Gibran Menang Telak di TPS Bagyo, Tapi Kecolongan 24 Suara di TPS Kandang

MURIANEWS, Solo – Pasangan Calon Wali Kota dan Calon Wakil Wali Kota Solo nomor urut 1 Gibran Rakabuming Raka-Teguh Prakoso (Gibran-Teguh) berhasil menang telak di TPS 8 Kelurahan Penumping, Laweyan, tempat Calon Wali Kota Solo nomor urut 2, Bagyo Wahyono. Meski begitu, Gibran kecolongan 24 suara di TPS 22 Kelurahan Manahan, Banjarsari, tempatnya mencoblos hari ini.

Di TPS 8 Kelurahan Penumping, Laweyan, Solo, Gibran-Teguh menang telak setelah berhasil meraih 146 suara. Sedangkan Bagyo Wahyono-FX Supardjo (Bajo) hanya meraih 58 suara. Sementara, total suara tidak sah mencapai 45 suara.
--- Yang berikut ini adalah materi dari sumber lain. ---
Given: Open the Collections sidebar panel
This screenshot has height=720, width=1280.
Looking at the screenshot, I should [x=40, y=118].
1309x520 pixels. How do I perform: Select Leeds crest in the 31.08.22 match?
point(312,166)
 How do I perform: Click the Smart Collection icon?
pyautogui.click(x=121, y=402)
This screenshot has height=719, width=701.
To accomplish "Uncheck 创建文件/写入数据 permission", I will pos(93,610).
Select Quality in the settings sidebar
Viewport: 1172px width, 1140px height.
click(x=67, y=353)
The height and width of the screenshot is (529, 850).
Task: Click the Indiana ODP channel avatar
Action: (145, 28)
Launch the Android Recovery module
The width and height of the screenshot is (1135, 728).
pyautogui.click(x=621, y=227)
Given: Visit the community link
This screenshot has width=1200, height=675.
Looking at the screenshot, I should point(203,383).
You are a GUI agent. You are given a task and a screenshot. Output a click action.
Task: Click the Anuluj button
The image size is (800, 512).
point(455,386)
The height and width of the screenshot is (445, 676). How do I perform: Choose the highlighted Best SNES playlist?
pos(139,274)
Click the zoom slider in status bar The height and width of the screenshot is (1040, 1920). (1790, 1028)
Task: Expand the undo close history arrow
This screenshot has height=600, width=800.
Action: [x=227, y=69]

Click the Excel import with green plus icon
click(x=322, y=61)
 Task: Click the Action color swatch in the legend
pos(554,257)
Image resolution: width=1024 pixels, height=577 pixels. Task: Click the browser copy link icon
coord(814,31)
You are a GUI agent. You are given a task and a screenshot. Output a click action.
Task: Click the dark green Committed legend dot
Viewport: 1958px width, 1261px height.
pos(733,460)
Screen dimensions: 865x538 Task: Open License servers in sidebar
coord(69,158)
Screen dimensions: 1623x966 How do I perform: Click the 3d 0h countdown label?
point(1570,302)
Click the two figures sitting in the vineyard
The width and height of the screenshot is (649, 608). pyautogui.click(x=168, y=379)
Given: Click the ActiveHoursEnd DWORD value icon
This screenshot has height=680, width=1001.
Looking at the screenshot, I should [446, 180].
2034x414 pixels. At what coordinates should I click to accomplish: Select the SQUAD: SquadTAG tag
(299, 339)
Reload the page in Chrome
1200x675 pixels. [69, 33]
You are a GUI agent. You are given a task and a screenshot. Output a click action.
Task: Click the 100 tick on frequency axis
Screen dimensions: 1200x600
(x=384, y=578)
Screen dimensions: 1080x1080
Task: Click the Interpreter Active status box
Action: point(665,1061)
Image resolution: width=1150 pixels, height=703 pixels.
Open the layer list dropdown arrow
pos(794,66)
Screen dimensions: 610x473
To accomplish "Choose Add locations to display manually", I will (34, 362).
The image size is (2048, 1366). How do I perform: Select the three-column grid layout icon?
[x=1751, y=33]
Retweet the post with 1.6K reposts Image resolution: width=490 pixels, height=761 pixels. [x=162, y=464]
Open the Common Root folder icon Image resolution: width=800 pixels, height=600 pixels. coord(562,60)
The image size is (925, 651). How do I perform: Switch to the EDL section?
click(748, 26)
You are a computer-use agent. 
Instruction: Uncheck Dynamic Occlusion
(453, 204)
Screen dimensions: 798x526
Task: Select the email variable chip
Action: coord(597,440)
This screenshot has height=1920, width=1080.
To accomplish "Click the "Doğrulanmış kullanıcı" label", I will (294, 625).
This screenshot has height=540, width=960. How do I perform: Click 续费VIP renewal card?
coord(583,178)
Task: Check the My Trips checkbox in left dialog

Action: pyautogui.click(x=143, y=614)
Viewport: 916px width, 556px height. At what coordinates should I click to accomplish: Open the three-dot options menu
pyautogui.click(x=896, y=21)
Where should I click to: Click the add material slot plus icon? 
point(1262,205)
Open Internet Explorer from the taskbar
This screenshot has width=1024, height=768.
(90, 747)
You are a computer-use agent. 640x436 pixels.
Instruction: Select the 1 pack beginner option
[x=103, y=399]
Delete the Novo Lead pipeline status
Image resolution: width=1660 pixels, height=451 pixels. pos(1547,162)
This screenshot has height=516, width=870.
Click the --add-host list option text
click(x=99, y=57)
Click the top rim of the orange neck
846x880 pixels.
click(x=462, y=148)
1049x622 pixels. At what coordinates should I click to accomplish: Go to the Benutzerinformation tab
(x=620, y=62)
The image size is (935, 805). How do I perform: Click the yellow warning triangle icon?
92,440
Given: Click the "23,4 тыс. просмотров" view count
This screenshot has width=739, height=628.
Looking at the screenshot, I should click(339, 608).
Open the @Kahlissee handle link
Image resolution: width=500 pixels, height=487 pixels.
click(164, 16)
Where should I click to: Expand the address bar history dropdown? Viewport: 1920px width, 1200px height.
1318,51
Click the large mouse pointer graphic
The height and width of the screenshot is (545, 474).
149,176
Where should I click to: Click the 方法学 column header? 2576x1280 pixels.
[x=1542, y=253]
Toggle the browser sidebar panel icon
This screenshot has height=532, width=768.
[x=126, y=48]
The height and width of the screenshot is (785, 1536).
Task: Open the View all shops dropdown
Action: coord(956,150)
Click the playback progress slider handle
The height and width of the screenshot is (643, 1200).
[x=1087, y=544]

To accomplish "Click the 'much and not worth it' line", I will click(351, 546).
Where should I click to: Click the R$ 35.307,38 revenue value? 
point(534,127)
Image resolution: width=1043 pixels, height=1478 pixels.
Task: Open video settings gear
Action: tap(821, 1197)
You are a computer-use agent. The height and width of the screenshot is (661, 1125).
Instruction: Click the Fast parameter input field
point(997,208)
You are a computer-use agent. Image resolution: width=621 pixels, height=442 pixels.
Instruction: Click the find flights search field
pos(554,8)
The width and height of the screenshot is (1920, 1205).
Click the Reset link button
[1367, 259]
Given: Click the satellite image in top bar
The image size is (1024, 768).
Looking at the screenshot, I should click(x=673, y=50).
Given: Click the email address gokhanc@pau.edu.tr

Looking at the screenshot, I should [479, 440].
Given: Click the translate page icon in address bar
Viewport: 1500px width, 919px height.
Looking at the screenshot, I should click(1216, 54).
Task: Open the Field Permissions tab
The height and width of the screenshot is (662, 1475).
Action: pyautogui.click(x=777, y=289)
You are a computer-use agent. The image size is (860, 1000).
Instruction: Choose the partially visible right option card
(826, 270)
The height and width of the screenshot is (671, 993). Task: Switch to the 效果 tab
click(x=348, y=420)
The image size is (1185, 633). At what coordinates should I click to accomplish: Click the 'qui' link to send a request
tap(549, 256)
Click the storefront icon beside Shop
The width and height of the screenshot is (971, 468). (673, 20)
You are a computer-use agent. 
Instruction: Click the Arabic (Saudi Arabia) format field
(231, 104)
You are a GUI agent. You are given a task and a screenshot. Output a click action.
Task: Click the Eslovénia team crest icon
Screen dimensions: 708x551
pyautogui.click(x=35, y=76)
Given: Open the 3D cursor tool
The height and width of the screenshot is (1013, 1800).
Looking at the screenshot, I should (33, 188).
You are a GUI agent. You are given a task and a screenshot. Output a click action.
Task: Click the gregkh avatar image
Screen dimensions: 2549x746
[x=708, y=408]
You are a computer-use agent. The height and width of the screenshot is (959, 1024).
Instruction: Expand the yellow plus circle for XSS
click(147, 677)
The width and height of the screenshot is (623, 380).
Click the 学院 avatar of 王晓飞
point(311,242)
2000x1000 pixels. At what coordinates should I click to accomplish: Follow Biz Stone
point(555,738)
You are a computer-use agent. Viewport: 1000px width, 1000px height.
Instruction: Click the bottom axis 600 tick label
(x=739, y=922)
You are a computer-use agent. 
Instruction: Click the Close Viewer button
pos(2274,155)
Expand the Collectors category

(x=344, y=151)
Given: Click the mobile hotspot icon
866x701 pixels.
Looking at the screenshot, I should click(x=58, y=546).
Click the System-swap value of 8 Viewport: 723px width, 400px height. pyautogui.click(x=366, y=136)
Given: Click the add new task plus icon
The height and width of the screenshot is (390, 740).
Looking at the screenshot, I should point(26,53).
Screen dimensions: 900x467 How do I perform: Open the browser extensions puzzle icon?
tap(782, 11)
“Hasil penghitungan ada 248 orang dari 428 DPT (Daftar Pemilih Tetap). Dari suara itu, pasangan Gibran-Teguh mendapat 146 suara, Bajo 58 suara, dan tidak sah 45 suara,” kata Ketua Kelompok Penyelenggara Pemungutan Suara (KPPS) TPS 8 Penumping, Andre Musono seperti dikutip Detik.com, Rabu (9/12/2020).

Artinya, lanjutnya, ada 179 orang yang tidak hadir di TPS. Jumlah tersebut mencapai 41,8 persen dari jumlah DPT.

“Yang tidak hadir karena banyak yang tidak bisa ditemui, ada yang di Australia, di luar kota, ada yang tidak terlacak,” tutupnya.

Sementara itu, di TPS 22 Kelurahan Manahan, Banjarsari, Solo, tempat Gibran mencoblos harus rela kecolongan 24 suara dari pasangan Bajo.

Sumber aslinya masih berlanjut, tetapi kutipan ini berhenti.